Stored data
· · · · ·
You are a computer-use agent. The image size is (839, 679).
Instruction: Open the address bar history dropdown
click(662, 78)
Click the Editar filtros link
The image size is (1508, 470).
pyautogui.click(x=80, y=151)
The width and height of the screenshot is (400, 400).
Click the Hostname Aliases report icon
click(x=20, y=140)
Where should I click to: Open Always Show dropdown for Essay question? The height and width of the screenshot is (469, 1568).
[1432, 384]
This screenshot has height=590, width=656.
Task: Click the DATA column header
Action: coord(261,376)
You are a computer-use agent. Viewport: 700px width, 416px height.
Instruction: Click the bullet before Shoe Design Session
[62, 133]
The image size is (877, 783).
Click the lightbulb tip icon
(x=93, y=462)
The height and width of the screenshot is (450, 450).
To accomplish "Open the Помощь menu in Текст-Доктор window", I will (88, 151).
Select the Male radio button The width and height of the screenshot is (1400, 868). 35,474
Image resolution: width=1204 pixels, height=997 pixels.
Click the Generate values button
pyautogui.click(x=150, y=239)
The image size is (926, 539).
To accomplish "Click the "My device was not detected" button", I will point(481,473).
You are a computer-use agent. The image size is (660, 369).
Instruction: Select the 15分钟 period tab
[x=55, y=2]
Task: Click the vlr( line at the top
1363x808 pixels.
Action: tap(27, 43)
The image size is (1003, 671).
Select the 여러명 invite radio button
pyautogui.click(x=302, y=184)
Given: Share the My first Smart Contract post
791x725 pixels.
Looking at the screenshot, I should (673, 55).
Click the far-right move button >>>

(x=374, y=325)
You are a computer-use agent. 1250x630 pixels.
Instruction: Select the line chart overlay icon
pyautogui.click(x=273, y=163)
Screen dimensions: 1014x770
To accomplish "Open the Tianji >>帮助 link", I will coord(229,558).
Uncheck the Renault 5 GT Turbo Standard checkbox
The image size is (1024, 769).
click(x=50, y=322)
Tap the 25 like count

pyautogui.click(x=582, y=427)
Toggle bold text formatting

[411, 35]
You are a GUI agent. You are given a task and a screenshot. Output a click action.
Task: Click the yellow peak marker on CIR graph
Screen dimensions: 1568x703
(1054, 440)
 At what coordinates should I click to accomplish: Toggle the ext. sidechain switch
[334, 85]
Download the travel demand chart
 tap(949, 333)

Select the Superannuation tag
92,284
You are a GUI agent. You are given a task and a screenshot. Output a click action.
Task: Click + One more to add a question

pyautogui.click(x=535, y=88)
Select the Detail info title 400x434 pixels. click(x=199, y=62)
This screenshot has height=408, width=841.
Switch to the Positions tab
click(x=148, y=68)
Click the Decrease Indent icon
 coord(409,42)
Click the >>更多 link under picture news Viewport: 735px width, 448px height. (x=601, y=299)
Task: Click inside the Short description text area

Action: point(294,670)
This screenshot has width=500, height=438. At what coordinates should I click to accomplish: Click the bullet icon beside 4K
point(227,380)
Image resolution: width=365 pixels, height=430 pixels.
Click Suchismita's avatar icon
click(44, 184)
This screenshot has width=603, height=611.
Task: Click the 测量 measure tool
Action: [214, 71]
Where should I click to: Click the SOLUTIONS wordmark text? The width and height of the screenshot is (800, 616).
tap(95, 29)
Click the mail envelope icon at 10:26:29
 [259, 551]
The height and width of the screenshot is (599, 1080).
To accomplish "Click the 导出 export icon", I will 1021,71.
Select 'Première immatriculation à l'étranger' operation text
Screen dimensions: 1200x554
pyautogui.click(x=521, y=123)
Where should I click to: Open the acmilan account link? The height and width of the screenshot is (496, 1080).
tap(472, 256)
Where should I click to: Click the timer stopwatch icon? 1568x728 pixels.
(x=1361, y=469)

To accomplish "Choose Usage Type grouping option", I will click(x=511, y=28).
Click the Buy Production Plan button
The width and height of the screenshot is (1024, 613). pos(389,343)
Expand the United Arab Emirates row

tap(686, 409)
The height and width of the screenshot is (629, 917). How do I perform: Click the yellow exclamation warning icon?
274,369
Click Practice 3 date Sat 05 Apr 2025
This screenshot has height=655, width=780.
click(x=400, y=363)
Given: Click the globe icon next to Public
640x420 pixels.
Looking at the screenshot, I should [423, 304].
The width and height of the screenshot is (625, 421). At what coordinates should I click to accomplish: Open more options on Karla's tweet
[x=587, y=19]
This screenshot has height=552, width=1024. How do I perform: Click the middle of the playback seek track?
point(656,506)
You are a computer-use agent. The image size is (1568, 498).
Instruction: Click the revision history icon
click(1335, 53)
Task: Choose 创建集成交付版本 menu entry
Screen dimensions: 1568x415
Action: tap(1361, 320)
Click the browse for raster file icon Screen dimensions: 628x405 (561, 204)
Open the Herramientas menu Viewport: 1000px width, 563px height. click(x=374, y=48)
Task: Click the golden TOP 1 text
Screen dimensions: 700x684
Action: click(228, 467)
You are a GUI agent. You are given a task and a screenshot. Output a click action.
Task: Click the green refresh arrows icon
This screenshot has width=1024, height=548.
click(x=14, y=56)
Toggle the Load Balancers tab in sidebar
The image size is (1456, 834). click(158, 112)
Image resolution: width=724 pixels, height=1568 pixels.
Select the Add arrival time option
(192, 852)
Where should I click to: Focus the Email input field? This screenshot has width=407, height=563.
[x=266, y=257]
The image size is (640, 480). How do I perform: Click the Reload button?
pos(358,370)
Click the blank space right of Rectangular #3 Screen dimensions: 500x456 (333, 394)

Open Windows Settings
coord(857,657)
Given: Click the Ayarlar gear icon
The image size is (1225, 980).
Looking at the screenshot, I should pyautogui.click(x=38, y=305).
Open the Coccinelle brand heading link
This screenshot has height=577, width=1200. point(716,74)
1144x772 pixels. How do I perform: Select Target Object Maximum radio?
· · · · ·
* WORK TASK
All that should appear in the response is the run of lines from the first line of the entries through the line containing "You are a computer-use agent. 1250x630", copied exactly.

* SOLVED PROBLEM
You are a computer-use agent. The image size is (839, 679).
Instruction: Open the address bar history dropdown
click(662, 78)
Click the Editar filtros link
The image size is (1508, 470).
pyautogui.click(x=80, y=151)
The width and height of the screenshot is (400, 400).
Click the Hostname Aliases report icon
click(x=20, y=140)
Where should I click to: Open Always Show dropdown for Essay question? The height and width of the screenshot is (469, 1568).
[1432, 384]
This screenshot has height=590, width=656.
Task: Click the DATA column header
Action: coord(261,376)
You are a computer-use agent. Viewport: 700px width, 416px height.
Instruction: Click the bullet before Shoe Design Session
[62, 133]
The image size is (877, 783).
Click the lightbulb tip icon
(x=93, y=462)
The height and width of the screenshot is (450, 450).
To accomplish "Open the Помощь menu in Текст-Доктор window", I will (88, 151).
Select the Male radio button The width and height of the screenshot is (1400, 868). 35,474
Image resolution: width=1204 pixels, height=997 pixels.
Click the Generate values button
pyautogui.click(x=150, y=239)
The image size is (926, 539).
To accomplish "Click the "My device was not detected" button", I will point(481,473).
You are a computer-use agent. The image size is (660, 369).
Instruction: Select the 15分钟 period tab
[x=55, y=2]
Task: Click the vlr( line at the top
1363x808 pixels.
Action: tap(27, 43)
The image size is (1003, 671).
Select the 여러명 invite radio button
pyautogui.click(x=302, y=184)
Given: Share the My first Smart Contract post
791x725 pixels.
Looking at the screenshot, I should (673, 55).
Click the far-right move button >>>

(x=374, y=325)
You are a computer-use agent. 1250x630 pixels.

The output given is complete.